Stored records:
-=-=-=-=-

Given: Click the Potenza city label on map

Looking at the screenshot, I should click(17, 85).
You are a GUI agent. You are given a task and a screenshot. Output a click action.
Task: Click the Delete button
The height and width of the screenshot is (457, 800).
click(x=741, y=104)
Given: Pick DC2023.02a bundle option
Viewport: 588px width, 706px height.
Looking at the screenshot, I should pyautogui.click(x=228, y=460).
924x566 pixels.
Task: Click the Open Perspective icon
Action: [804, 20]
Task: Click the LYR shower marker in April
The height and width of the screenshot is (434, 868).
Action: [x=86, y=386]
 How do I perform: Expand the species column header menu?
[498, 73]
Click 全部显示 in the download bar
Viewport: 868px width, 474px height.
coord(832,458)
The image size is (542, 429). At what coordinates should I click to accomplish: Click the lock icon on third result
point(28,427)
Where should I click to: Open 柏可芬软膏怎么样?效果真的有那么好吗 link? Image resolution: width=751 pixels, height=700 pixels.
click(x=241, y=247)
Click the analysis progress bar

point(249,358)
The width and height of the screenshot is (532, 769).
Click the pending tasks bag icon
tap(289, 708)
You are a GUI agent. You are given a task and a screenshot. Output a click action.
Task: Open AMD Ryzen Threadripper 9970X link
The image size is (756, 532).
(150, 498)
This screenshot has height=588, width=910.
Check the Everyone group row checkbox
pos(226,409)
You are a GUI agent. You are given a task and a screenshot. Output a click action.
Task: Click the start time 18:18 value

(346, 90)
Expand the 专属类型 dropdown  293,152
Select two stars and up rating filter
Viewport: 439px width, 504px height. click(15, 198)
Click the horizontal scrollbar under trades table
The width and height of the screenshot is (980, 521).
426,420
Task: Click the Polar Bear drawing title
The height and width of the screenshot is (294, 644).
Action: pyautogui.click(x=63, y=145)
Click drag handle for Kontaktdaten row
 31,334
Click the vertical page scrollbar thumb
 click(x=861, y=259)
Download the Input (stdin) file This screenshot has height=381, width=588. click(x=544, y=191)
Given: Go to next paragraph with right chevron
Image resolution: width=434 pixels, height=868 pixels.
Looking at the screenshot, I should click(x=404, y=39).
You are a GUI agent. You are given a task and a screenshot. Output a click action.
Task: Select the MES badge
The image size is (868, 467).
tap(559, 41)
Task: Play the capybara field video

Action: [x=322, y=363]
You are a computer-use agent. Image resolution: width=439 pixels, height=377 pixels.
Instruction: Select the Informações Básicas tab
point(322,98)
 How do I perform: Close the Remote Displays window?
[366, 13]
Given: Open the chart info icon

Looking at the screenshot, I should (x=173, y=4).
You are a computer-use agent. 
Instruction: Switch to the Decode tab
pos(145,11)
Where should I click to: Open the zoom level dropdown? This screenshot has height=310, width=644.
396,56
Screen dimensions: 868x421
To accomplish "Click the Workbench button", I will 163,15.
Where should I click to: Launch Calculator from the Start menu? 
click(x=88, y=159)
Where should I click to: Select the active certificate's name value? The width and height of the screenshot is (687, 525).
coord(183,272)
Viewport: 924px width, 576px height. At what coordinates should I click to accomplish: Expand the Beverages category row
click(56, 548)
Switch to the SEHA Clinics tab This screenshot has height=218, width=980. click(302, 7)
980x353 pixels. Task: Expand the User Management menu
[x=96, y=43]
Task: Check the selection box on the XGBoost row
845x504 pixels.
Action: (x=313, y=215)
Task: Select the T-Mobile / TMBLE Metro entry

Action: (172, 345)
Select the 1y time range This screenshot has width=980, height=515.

-=-=-=-=-

--- Required work ---
With nothing added or dropped, reproduce all the data exactly.

--- Worked solution ---
Given: Click the Potenza city label on map

Looking at the screenshot, I should click(17, 85).
You are a GUI agent. You are given a task and a screenshot. Output a click action.
Task: Click the Delete button
The height and width of the screenshot is (457, 800).
click(x=741, y=104)
Given: Pick DC2023.02a bundle option
Viewport: 588px width, 706px height.
Looking at the screenshot, I should pyautogui.click(x=228, y=460).
924x566 pixels.
Task: Click the Open Perspective icon
Action: [804, 20]
Task: Click the LYR shower marker in April
The height and width of the screenshot is (434, 868).
Action: [x=86, y=386]
 How do I perform: Expand the species column header menu?
[498, 73]
Click 全部显示 in the download bar
Viewport: 868px width, 474px height.
coord(832,458)
The image size is (542, 429). At what coordinates should I click to accomplish: Click the lock icon on third result
point(28,427)
Where should I click to: Open 柏可芬软膏怎么样?效果真的有那么好吗 link? Image resolution: width=751 pixels, height=700 pixels.
click(x=241, y=247)
Click the analysis progress bar

point(249,358)
The width and height of the screenshot is (532, 769).
Click the pending tasks bag icon
tap(289, 708)
You are a GUI agent. You are given a task and a screenshot. Output a click action.
Task: Open AMD Ryzen Threadripper 9970X link
The image size is (756, 532).
(150, 498)
This screenshot has height=588, width=910.
Check the Everyone group row checkbox
pos(226,409)
You are a GUI agent. You are given a task and a screenshot. Output a click action.
Task: Click the start time 18:18 value

(346, 90)
Expand the 专属类型 dropdown  293,152
Select two stars and up rating filter
Viewport: 439px width, 504px height. click(15, 198)
Click the horizontal scrollbar under trades table
The width and height of the screenshot is (980, 521).
426,420
Task: Click the Polar Bear drawing title
The height and width of the screenshot is (294, 644).
Action: pyautogui.click(x=63, y=145)
Click drag handle for Kontaktdaten row
 31,334
Click the vertical page scrollbar thumb
 click(x=861, y=259)
Download the Input (stdin) file This screenshot has height=381, width=588. click(x=544, y=191)
Given: Go to next paragraph with right chevron
Image resolution: width=434 pixels, height=868 pixels.
Looking at the screenshot, I should click(x=404, y=39).
You are a GUI agent. You are given a task and a screenshot. Output a click action.
Task: Select the MES badge
The image size is (868, 467).
tap(559, 41)
Task: Play the capybara field video

Action: [x=322, y=363]
You are a computer-use agent. Image resolution: width=439 pixels, height=377 pixels.
Instruction: Select the Informações Básicas tab
point(322,98)
 How do I perform: Close the Remote Displays window?
[366, 13]
Given: Open the chart info icon

Looking at the screenshot, I should (x=173, y=4).
You are a computer-use agent. 
Instruction: Switch to the Decode tab
pos(145,11)
Where should I click to: Open the zoom level dropdown? This screenshot has height=310, width=644.
396,56
Screen dimensions: 868x421
To accomplish "Click the Workbench button", I will 163,15.
Where should I click to: Launch Calculator from the Start menu? 
click(x=88, y=159)
Where should I click to: Select the active certificate's name value? The width and height of the screenshot is (687, 525).
coord(183,272)
Viewport: 924px width, 576px height. At what coordinates should I click to accomplish: Expand the Beverages category row
click(56, 548)
Switch to the SEHA Clinics tab This screenshot has height=218, width=980. click(302, 7)
980x353 pixels. Task: Expand the User Management menu
[x=96, y=43]
Task: Check the selection box on the XGBoost row
845x504 pixels.
Action: (x=313, y=215)
Task: Select the T-Mobile / TMBLE Metro entry

Action: (172, 345)
Select the 1y time range This screenshot has width=980, height=515.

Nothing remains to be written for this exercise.